I- Não se verifica do texto da decisão, por si ou conjugado com as regras da experiência, que haja erro notório na apreciação da prova ao dar-se como provado que o tiro de pistola que atinge, de raspão, numa mão provoca ferimentos em diferentes dedos, não tendo todos eles as mesmas características, sabido como é que os impactos dos projécteis produzem, por vezes, efeitos caprichosos e inesperados.
II- Não é de suspender a execução da pena - 20 anos de prisão - por não se verificarem os respectivos pressupostos uma vez que o arguido apenas confessou a posse da arma, sendo as suas condições de vida insuficientes para a formulação dum juízo " de prognose social " favorável, desfavorecendo-o o facto de ser portador de arma ilegal pelo menos um ano antes, ser ele que desencadeou o processo de agressão e não haver vestígios de arrependimento, havendo cumulação de infracções com elevado grau de culpa, sendo de ter em conta o perigo inerente face ao meio utilizado, enquanto, por outro lado, a finalidade da prevenção geral e reprovação resultaria prejudicada, atento o florescimento cada vez mais pujante da criminalidade violenta, nomeadamente na zona dos factos.

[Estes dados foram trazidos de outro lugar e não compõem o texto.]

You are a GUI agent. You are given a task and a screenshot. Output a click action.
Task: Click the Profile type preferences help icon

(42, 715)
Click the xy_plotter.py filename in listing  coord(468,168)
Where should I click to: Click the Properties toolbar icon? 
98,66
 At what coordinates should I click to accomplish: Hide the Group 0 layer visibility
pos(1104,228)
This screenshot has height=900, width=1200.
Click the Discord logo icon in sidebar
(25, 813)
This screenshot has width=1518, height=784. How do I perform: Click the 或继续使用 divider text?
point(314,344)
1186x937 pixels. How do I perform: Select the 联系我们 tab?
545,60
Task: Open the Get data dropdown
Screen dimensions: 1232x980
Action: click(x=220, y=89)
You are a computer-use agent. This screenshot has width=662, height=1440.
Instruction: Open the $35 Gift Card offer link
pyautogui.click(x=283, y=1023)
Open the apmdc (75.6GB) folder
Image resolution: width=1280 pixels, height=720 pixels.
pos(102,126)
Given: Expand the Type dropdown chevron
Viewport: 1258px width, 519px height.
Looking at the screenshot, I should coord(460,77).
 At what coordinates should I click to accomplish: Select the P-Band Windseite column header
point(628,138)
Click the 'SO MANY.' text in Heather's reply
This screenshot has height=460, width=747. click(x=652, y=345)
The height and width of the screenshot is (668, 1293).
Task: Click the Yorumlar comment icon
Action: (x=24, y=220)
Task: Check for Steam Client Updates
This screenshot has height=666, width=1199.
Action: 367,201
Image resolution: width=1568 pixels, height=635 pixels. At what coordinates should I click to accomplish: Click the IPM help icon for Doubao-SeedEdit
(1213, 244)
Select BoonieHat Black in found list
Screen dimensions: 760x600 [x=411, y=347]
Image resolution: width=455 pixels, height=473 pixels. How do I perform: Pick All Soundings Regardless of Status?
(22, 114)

III- Para a indemnização por danos patrimoniais é necessária a prova do nexo entre a lesão e o prejuízo, enquanto que o quantitativo dos danos não patrimoniais é fixado equitativamente nos termos dos artigos 96 n. 3 e 494 do Código Civil, sendo a redução do montante global aceitável em conformidade com o disposto no artigo 570 n. 1 do mesmo Código, dado o concurso culposo ( melhor, doloso ) do recorrente na produção dos danos.